Strengthen Your Permanent Team

As an organizational leader, I always believed that the most effective consultants positioned my team and me to team to thrive long after the end of an engagement. We appreciated consultants who took work off our plates, and we found engagements even more beneficial when we gained knowledge of new content or processes ourselves, expanding our skills and strengthening our work well beyond the engagement. It's a perspective I try to infuse throughout my consulting work today.

Getting Set Up for Success

A thoughtful decision to engage a consultant is only the first step toward a meaningful engagement. If you decide to move forward, you'll want to lay the foundation for achieving your goals. Here are some considerations that may help.

Finding the Right Fit

Seek external recommendations: Talk with colleagues who have experienced similar issues to those your team is facing. How did they decide to pursue a consulting engagement, and who did they work with? What went well and what didn't? Learn from their experience.

Seek internal recommendations: Other departments may have established consulting relationships. Working with an organization that already understands your institution can help you get to work more quickly and confidently. And you may very well be spared some headaches associated with contracting and vendor onboarding.

Interview several consultants: Some questions to consider asking include:

  • Who will I be working with most closely if we contract with your organization?

  • What experience do you have with issues like ours, and with whom have you worked?

  • What does a successful engagement look like? What problems do we need to watch for?

Consider joint hires: For issues that require collaboration across distinct areas of the organization, a single consulting group that works across silos can create a helpful sense of impartiality. Consider a challenging issue that involves UME and clinical affairs offices. A consultant hired by the UME office may be seen as taking sides when working with clinical leadership, and vice versa, while a joint hire can create a stronger sense of collaboration and mutual benefit. As an added bonus, a joint hire is likely more economical than separate consulting engagements.  

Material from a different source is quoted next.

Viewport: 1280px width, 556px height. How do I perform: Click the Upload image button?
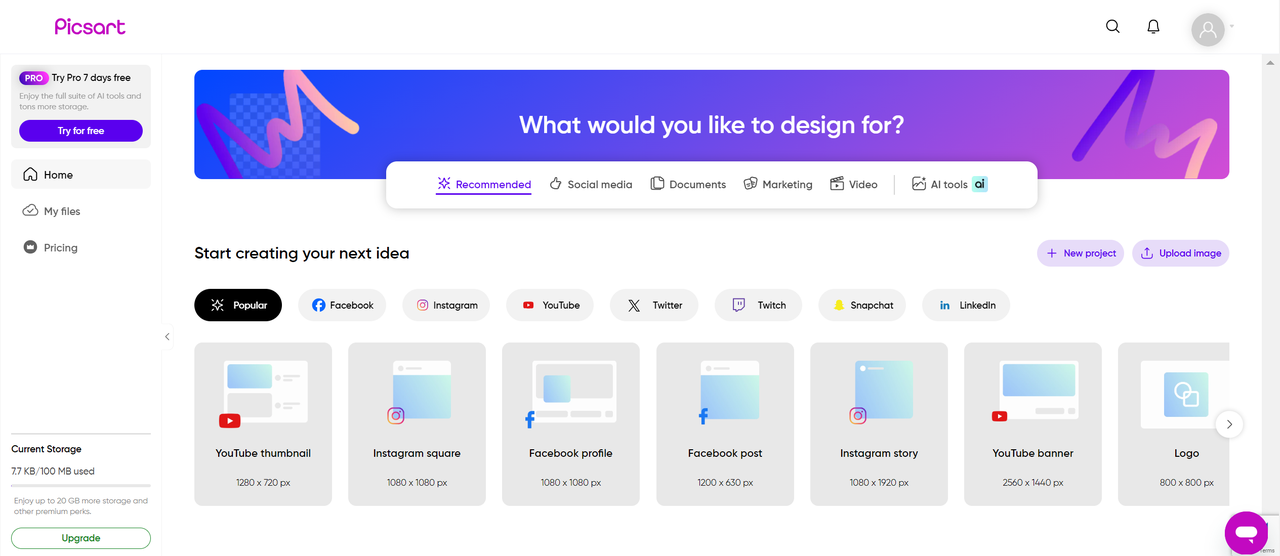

Enabling Effective Collaboration

Set clear goals and timelines: Aligning expectations is critical for a successful engagement. Take the time to have a thoughtful discussion of goals, and work with your team and your consultant to agree to a reasonable timeline that works for all parties.

Create interim progress measures: In addition to clarifying end goals and project time frame, it’s important to map how the work will unfold. Be sure to align around milestones for the project, and plan regular touch points for updates on progress.

Set expectations for communication: It’s a good idea to clarify upfront how often the consulting team will be in touch with you and your team. And it’s reasonable to expect that a consultant will have regular contact with senior leaders at your school, rather than solely with the team working directly on the problem.

Be realistic: Schools want problems solved quickly, an understandable position. However, an unrealistic timeline helps no one. A rushed engagement is prone to poor results, failure to hit the timeline, or both. Similarly, it’s important to be realistic about the internal resources that will be involved. The best consultants work extraordinarily hard on behalf of schools, but there will still be internal work required, and they cannot sweep problems off leaders' plates. Rather, they are there to provide insight, support, and solutions the school can execute.

Thoughtfully consider recommendations: Consultants must sometimes share bad news or deliver unpalatable recommendations to the school that has hired them. No leader is obliged to follow a consultant’s recommendations, but it’s always worth giving thoughtful consideration to their perspective. Recognize that your consulting team is on your side, and they want your school to succeed.

Final Thoughts

For teams that have not previously done so, engaging an external consultant may feel daunting. Yet with thoughtful preparation, the experience can not only enable schools to achieve great results—it can also be deeply rewarding.